As a child I was, in fact...and much to my parents exasperation...very, very faithful to my appointment as someone who "refused to go to sleep."  I was often caught reading hours and hours after "lights out."  After I'd almost burned down the bunkbeds my sister and I shared by taking the wall-mounted lamp off the wall and putting it under my covers, my parents let me leave the lamp on, for as long as I wanted to read, on the condition that I was up, dressed, and off to school on time each morning.  I was.

I really do trust that if God wanted me to get my rest by sleeping, he would begin by putting the desire for sleep in my heart.  It hasn't happened yet! But this is also why I believe that this is not the way it is, or should be, for everyone...or anyone else. This is why there is such beautiful "diversity of spirits" in the universe of fellowship. God puts our desires in our hearts in individual ways so that there are both night owls and early birds...that way all the moments of the day are loved!!! Anyway, back to my story...

So when my friend called I was happier than a child sitting on the front steps holding a new ball, hoping someone would come by to play catch.  I'd been reading, thinking, praying, listening for exciting new ways to look at thing spiritually, and so the joy of having someone to listen together with...for ideas, inspiration, unfolding direction...was a slice of pure happiness for me.  

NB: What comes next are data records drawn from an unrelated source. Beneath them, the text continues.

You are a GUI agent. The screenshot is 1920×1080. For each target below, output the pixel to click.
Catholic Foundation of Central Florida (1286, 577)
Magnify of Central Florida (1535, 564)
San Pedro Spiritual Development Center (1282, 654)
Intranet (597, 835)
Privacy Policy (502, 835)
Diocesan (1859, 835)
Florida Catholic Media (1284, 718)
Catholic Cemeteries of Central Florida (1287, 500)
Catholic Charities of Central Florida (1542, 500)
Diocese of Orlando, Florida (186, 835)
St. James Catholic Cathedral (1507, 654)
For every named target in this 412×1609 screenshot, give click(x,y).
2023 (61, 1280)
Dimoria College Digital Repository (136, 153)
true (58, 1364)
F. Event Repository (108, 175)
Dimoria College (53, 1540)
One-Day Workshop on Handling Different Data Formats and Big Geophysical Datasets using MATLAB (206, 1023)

It wasn't a case of me walking her into the light, but the two of us walking together in the radiating light of love that our united hearts created when we came together in the dance of "Our Father...give us this day...".  It was like having two batteries, instead of just one, in a flashlight.  The connection of our two hearts coming together in a united hunger for a divine sense of  purpose, brought a light which illumined a rich field of inspiration and direction, white for our harvesting harvest.  The resulting bounty fed us both to overflowing.

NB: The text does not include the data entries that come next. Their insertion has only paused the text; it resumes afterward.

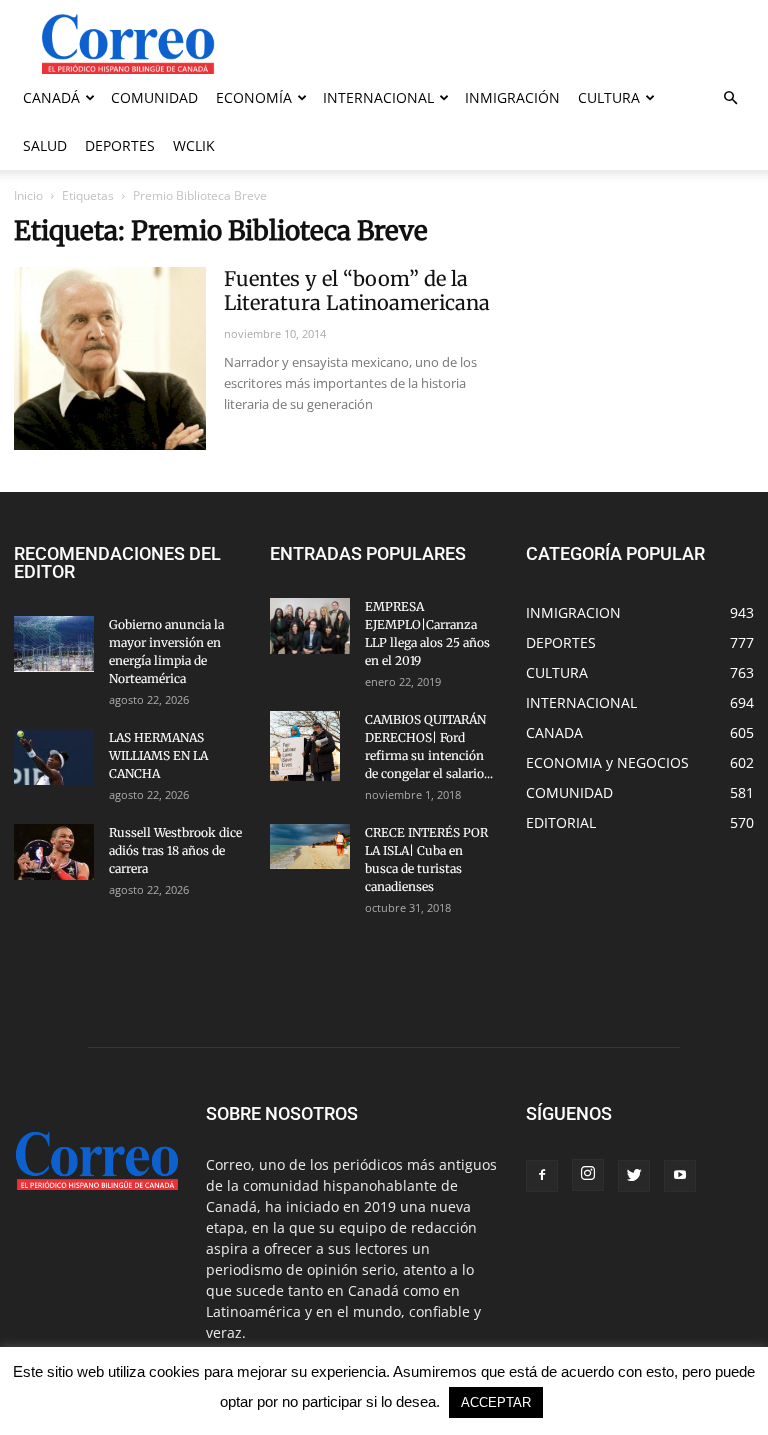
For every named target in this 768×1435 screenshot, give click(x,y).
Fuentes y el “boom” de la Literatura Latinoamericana (357, 290)
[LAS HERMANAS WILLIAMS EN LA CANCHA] (54, 757)
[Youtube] (680, 1176)
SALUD (45, 145)
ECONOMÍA (254, 97)
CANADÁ (51, 97)
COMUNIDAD (154, 97)
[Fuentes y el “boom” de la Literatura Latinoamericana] (110, 358)
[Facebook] (542, 1176)
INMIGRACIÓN (512, 97)
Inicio (28, 195)
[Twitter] (634, 1176)
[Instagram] (588, 1175)
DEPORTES (120, 145)
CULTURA (609, 97)
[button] (730, 98)
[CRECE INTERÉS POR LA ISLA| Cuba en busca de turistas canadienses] (310, 846)
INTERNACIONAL (378, 97)
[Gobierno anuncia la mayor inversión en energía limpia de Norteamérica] (54, 644)
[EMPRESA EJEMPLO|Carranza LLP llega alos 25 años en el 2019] (310, 626)
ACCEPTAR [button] (496, 1402)
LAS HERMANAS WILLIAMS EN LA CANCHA (158, 755)
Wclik (194, 145)
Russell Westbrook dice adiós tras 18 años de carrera (175, 850)
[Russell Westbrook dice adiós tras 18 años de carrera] (54, 852)
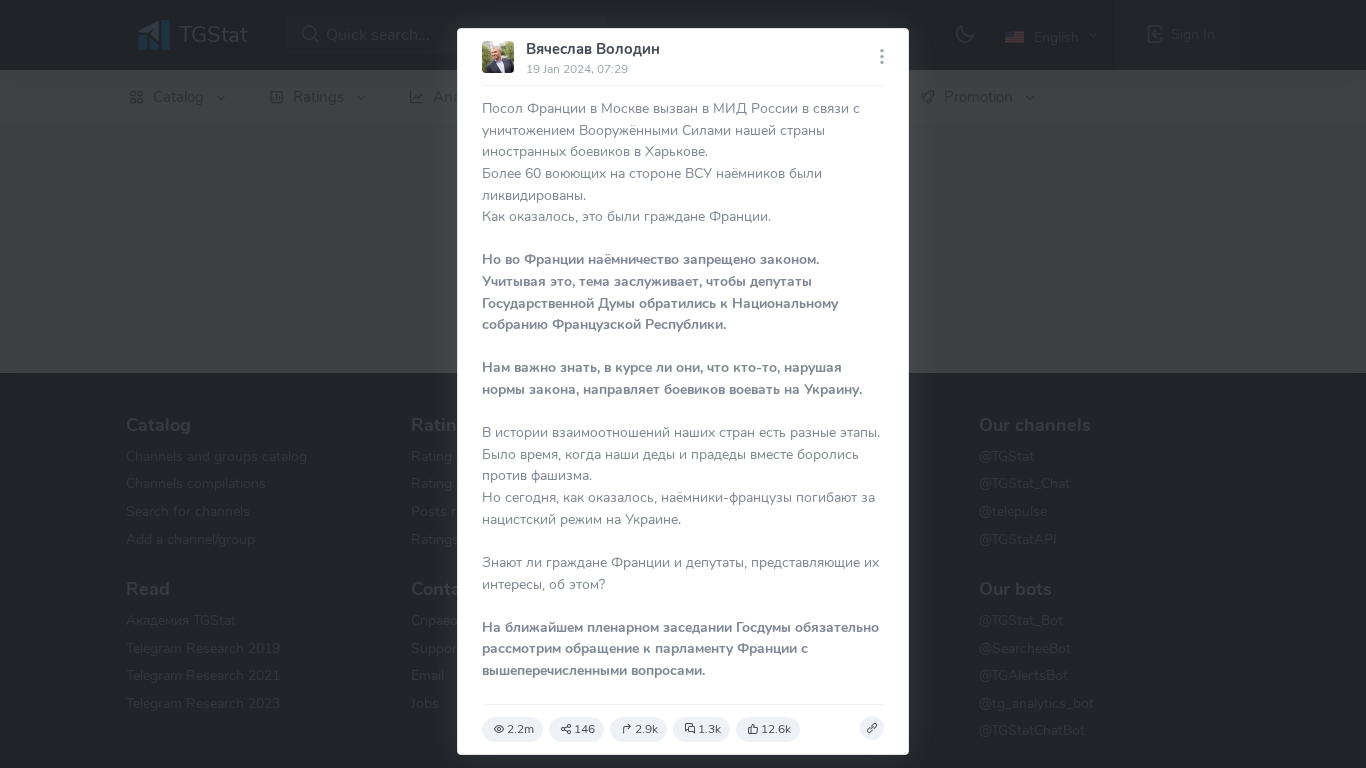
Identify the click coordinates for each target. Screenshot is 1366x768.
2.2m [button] (520, 729)
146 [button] (584, 729)
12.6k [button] (776, 729)
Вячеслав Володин (593, 49)
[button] (872, 728)
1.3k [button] (709, 729)
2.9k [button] (646, 729)
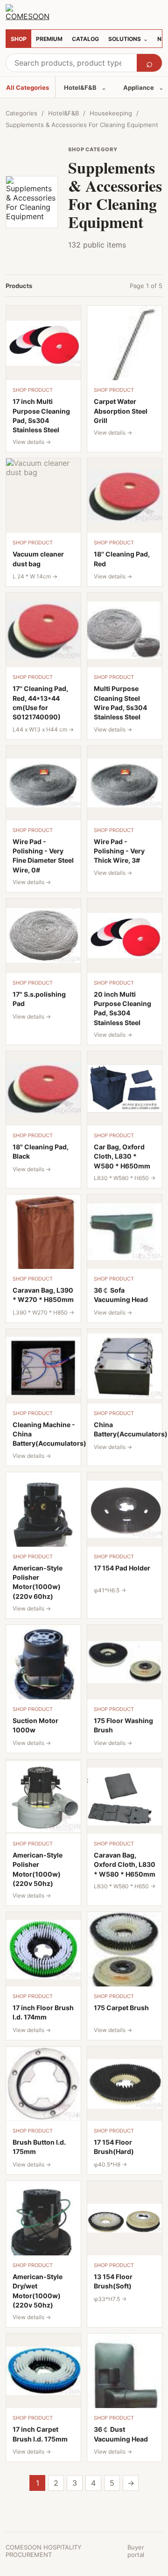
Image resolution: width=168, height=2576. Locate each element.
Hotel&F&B (85, 87)
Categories (21, 113)
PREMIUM (49, 38)
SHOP (19, 38)
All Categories (27, 87)
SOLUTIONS (128, 38)
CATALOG (85, 38)
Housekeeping (111, 113)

The hours sped by quickly as we talked and listened and laughed and talked.  But by dawn we were both so deeply rested that our voices were light with joy as we said our "love you, talk to you later"s.

The only place the word "exhaustion" has in my vocabulary is as a waste product the come from a combustible engine.  I am not combustible.  I do not depend upon a stimulus/reaction model to nerve my endeavors, to drive my actions, to kindle my desires, to encourage me to work, or to motivate my behavior.  I have no space in my life for any waste...and exhaustion is a waste of my time...day or night.

The Biblical precedent for my confidence came from a Sunday School student, who, when we looked together at the story of Moses and the burning bush that was not consumed, found promise for the environmental challenges we face in an expanding carbon dependent global community.  As he said, "The bush burned, so it put off energy...heat, light...but it was not consumed, so there was no waste."  Brilliant,
and out of the mouth of a babe.  It figures!!

No exhaustion with the expending of useful energy. 

Mary Baker Eddy says two things that I love about active, purpose-filled sleepless, but restful, hours:

"The highest and sweetest rest,
even from a human standpoint, is in holy work."
and
"The consciousness of Truth rests us more
than hours of repose in unconsciousness."

I am resting the case of my wakeful heart on these Law-based promises, and on Biblical precedence.  And so far, these divine promises from my Father-Mother God,  have been kept throughout my life. Thanks Amy for posting "Another Day". I loved it.